Input records:
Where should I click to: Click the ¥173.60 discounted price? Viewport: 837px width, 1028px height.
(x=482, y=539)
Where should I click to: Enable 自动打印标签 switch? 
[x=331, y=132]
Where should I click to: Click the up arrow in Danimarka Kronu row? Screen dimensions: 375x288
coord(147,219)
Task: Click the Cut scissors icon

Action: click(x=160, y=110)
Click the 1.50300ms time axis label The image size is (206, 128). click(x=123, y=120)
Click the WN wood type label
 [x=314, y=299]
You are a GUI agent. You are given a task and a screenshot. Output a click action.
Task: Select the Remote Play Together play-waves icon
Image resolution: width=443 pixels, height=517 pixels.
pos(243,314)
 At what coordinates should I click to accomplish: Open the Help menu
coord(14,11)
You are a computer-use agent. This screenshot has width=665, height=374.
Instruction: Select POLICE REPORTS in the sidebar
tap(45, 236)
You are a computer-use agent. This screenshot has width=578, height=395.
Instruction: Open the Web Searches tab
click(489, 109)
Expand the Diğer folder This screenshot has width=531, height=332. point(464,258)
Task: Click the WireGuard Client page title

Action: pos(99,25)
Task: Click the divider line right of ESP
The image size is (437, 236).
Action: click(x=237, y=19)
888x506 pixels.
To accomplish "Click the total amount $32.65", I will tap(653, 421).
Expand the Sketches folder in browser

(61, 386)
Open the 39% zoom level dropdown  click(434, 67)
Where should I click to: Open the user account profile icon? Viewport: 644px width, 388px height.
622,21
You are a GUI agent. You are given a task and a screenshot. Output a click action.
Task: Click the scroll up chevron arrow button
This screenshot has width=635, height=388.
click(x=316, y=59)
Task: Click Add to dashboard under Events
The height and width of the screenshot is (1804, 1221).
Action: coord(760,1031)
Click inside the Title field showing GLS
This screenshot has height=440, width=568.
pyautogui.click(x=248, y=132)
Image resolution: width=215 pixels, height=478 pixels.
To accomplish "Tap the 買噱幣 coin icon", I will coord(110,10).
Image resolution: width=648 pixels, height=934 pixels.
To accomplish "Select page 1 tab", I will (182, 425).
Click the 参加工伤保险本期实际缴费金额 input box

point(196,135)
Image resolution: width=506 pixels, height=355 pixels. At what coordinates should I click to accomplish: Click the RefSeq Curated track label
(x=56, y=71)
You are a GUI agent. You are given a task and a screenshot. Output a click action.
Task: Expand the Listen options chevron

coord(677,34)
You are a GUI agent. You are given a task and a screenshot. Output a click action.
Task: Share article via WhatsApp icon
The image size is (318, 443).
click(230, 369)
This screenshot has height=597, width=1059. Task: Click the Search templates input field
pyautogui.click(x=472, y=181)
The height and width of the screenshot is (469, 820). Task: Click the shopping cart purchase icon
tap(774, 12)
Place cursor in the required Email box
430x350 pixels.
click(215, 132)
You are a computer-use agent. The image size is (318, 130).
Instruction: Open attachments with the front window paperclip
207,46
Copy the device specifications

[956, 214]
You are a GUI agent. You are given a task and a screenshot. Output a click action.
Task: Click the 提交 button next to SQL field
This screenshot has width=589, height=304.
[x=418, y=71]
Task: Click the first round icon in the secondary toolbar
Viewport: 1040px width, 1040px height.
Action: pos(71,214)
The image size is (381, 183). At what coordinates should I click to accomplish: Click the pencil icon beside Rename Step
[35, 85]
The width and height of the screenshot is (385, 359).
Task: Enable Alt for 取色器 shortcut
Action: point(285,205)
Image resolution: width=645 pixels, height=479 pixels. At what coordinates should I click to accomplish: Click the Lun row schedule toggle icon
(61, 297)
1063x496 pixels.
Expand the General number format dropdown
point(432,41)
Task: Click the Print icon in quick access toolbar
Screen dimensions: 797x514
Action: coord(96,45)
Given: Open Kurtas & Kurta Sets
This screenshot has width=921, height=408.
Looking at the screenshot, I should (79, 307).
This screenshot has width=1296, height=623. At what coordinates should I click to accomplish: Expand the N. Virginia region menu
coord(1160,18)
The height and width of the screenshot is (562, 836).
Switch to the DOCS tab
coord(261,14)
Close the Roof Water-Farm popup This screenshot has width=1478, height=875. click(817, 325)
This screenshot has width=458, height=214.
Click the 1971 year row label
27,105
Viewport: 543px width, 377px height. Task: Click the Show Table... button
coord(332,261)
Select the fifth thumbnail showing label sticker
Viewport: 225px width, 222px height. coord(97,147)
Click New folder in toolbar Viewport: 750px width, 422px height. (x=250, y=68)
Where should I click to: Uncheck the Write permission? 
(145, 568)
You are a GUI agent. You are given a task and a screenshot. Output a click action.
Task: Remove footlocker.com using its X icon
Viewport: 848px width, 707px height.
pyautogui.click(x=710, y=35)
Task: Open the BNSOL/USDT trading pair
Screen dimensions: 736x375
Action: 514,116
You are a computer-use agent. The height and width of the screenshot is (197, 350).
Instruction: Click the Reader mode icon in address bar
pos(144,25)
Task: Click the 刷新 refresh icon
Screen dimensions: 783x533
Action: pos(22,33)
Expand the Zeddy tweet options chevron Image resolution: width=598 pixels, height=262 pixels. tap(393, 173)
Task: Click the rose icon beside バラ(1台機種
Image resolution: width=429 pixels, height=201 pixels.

Task item:
In the answer, restate word for word each line from the one with "This screenshot has width=458, height=214." through the end of the material above.

Problem solution:
This screenshot has width=458, height=214.
Click the 1971 year row label
27,105
Viewport: 543px width, 377px height. Task: Click the Show Table... button
coord(332,261)
Select the fifth thumbnail showing label sticker
Viewport: 225px width, 222px height. coord(97,147)
Click New folder in toolbar Viewport: 750px width, 422px height. (x=250, y=68)
Where should I click to: Uncheck the Write permission? 
(145, 568)
You are a GUI agent. You are given a task and a screenshot. Output a click action.
Task: Remove footlocker.com using its X icon
Viewport: 848px width, 707px height.
pyautogui.click(x=710, y=35)
Task: Open the BNSOL/USDT trading pair
Screen dimensions: 736x375
Action: 514,116
You are a computer-use agent. The height and width of the screenshot is (197, 350).
Instruction: Click the Reader mode icon in address bar
pos(144,25)
Task: Click the 刷新 refresh icon
Screen dimensions: 783x533
Action: pos(22,33)
Expand the Zeddy tweet options chevron Image resolution: width=598 pixels, height=262 pixels. tap(393, 173)
Task: Click the rose icon beside バラ(1台機種
Image resolution: width=429 pixels, height=201 pixels.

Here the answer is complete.